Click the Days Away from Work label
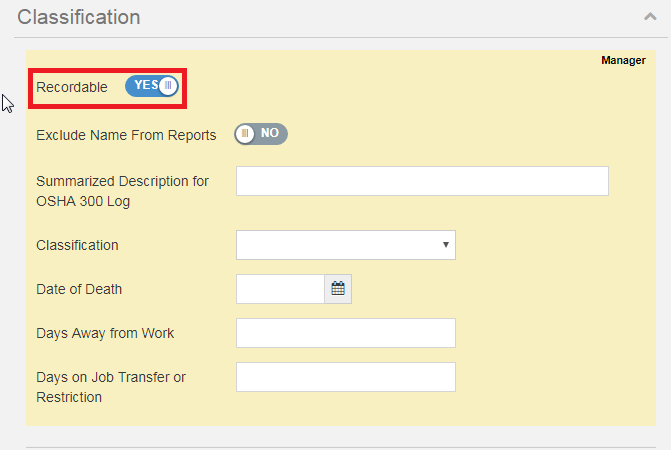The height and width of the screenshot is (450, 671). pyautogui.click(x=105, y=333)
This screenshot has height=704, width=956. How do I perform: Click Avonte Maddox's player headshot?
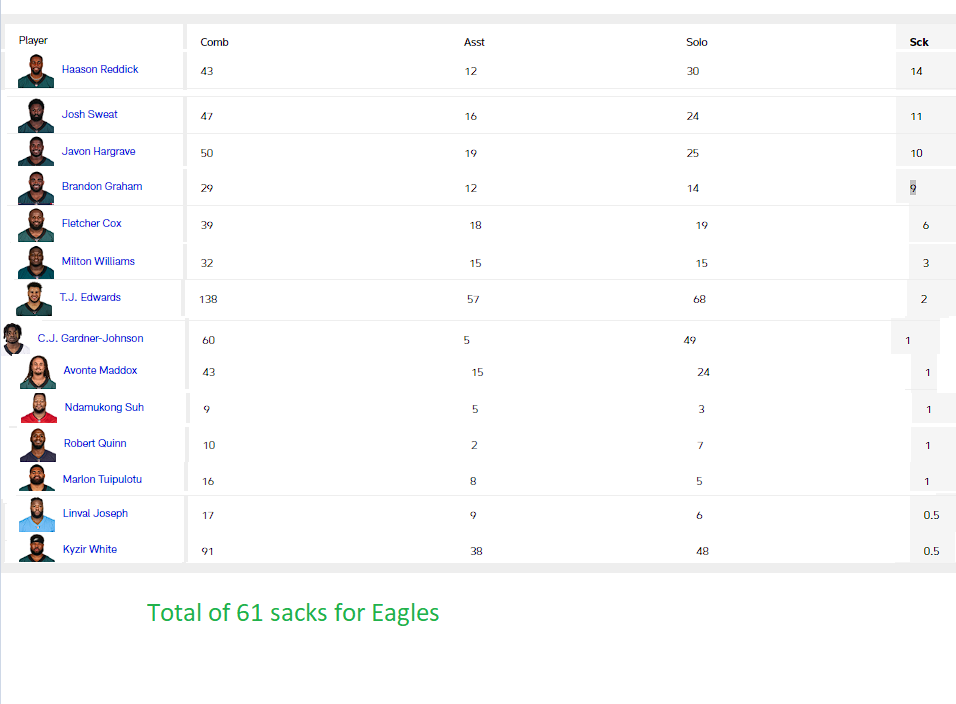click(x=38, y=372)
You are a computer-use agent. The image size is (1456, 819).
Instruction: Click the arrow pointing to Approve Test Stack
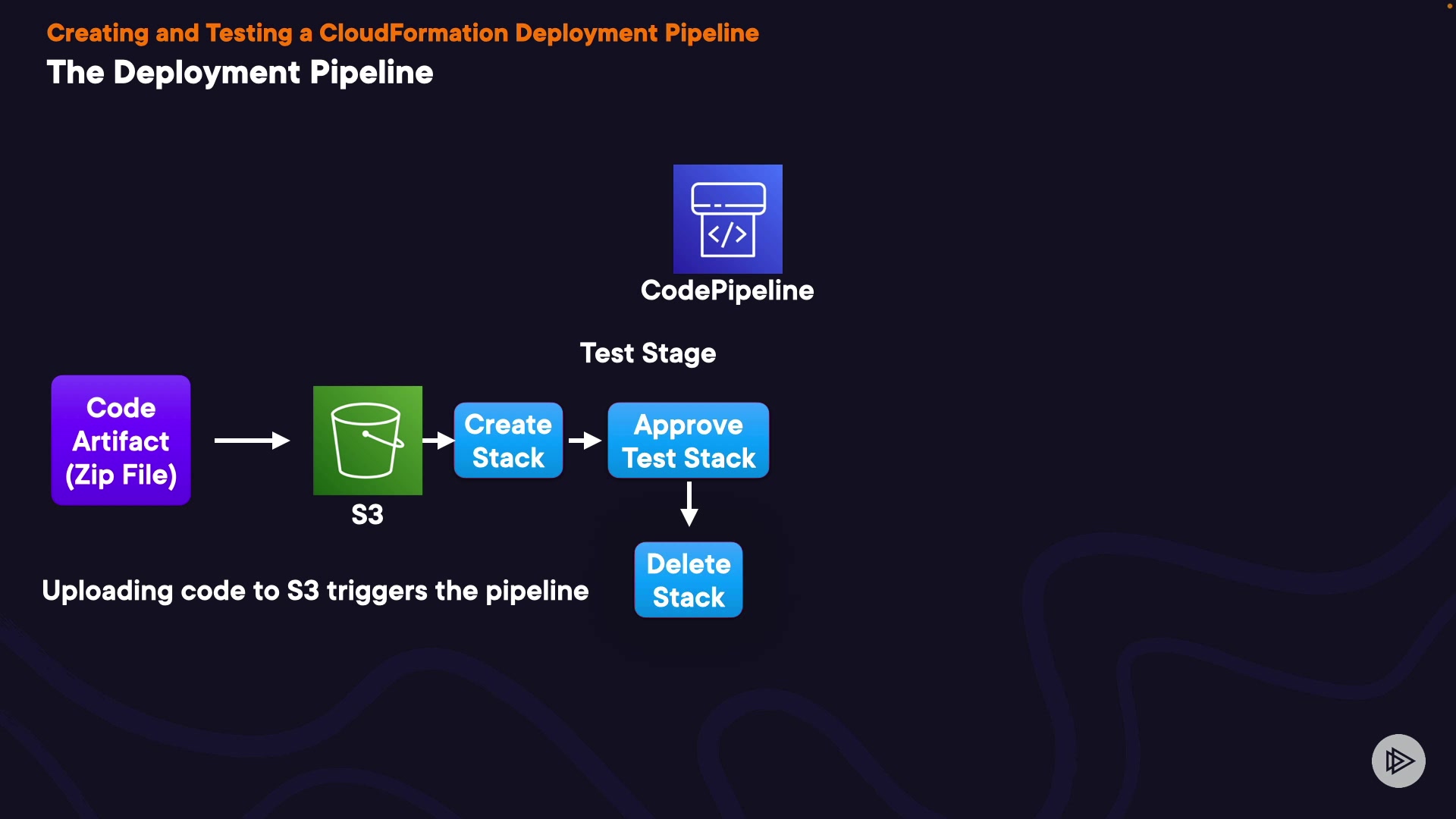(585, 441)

REQUIRED TASK
Can you copy all of the material above word for word, leaving the pictures out?

PROBLEM SOLUTION
Click the Days Away from Work label
The height and width of the screenshot is (450, 671). pyautogui.click(x=105, y=333)
This screenshot has height=704, width=956. How do I perform: Click Avonte Maddox's player headshot?
click(x=38, y=372)
You are a computer-use agent. The image size is (1456, 819).
Instruction: Click the arrow pointing to Approve Test Stack
(585, 441)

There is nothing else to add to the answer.